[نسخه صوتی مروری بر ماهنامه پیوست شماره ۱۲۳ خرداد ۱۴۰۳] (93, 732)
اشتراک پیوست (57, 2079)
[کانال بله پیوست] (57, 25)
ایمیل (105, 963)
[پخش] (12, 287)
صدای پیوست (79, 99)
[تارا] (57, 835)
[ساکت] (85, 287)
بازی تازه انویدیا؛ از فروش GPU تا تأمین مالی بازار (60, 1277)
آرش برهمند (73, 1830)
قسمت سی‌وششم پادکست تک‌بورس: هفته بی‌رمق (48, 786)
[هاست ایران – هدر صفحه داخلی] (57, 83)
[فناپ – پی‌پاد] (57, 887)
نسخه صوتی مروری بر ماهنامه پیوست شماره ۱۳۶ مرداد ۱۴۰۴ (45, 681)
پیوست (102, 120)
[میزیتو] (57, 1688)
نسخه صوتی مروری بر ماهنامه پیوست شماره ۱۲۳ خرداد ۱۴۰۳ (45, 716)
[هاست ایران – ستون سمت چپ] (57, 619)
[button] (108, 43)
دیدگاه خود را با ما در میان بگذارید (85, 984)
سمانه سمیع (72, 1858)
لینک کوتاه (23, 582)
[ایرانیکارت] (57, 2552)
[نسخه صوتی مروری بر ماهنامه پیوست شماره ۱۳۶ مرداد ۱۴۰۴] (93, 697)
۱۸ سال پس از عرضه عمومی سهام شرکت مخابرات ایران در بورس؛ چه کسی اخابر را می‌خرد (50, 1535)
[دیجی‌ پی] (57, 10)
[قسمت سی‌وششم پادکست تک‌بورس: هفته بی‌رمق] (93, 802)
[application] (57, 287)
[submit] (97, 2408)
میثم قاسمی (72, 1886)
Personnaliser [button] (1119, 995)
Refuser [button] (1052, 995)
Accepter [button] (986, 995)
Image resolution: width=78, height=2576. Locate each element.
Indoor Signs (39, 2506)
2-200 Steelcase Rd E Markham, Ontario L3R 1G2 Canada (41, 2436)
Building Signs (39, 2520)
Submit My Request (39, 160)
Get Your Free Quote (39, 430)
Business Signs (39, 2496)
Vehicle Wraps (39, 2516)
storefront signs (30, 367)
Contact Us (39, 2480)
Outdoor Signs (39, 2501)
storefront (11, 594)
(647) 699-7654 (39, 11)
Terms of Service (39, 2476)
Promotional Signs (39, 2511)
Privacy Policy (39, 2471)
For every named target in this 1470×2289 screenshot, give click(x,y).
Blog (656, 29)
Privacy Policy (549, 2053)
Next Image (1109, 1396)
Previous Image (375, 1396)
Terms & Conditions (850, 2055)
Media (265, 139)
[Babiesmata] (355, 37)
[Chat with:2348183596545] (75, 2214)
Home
----
## BRIEF
Exactly as they stand, restate all the lines of the listing.

## OUTPUT BELOW
[نسخه صوتی مروری بر ماهنامه پیوست شماره ۱۲۳ خرداد ۱۴۰۳] (93, 732)
اشتراک پیوست (57, 2079)
[کانال بله پیوست] (57, 25)
ایمیل (105, 963)
[پخش] (12, 287)
صدای پیوست (79, 99)
[تارا] (57, 835)
[ساکت] (85, 287)
بازی تازه انویدیا؛ از فروش GPU تا تأمین مالی بازار (60, 1277)
آرش برهمند (73, 1830)
قسمت سی‌وششم پادکست تک‌بورس: هفته بی‌رمق (48, 786)
[هاست ایران – هدر صفحه داخلی] (57, 83)
[فناپ – پی‌پاد] (57, 887)
نسخه صوتی مروری بر ماهنامه پیوست شماره ۱۳۶ مرداد ۱۴۰۴ (45, 681)
پیوست (102, 120)
[میزیتو] (57, 1688)
نسخه صوتی مروری بر ماهنامه پیوست شماره ۱۲۳ خرداد ۱۴۰۳ (45, 716)
[هاست ایران – ستون سمت چپ] (57, 619)
[button] (108, 43)
دیدگاه خود را با ما در میان بگذارید (85, 984)
سمانه سمیع (72, 1858)
لینک کوتاه (23, 582)
[ایرانیکارت] (57, 2552)
[نسخه صوتی مروری بر ماهنامه پیوست شماره ۱۳۶ مرداد ۱۴۰۴] (93, 697)
۱۸ سال پس از عرضه عمومی سهام شرکت مخابرات ایران در بورس؛ چه کسی اخابر را می‌خرد (50, 1535)
[دیجی‌ پی] (57, 10)
[قسمت سی‌وششم پادکست تک‌بورس: هفته بی‌رمق] (93, 802)
[application] (57, 287)
[submit] (97, 2408)
میثم قاسمی (72, 1886)
Personnaliser [button] (1119, 995)
Refuser [button] (1052, 995)
Accepter [button] (986, 995)
Image resolution: width=78, height=2576. Locate each element.
Indoor Signs (39, 2506)
2-200 Steelcase Rd E Markham, Ontario L3R 1G2 Canada (41, 2436)
Building Signs (39, 2520)
Submit My Request (39, 160)
Get Your Free Quote (39, 430)
Business Signs (39, 2496)
Vehicle Wraps (39, 2516)
storefront signs (30, 367)
Contact Us (39, 2480)
Outdoor Signs (39, 2501)
storefront (11, 594)
(647) 699-7654 (39, 11)
Terms of Service (39, 2476)
Promotional Signs (39, 2511)
Privacy Policy (39, 2471)
For every named target in this 1470×2289 screenshot, give click(x,y).
Blog (656, 29)
Privacy Policy (549, 2053)
Next Image (1109, 1396)
Previous Image (375, 1396)
Terms & Conditions (850, 2055)
Media (265, 139)
[Babiesmata] (355, 37)
[Chat with:2348183596545] (75, 2214)
Home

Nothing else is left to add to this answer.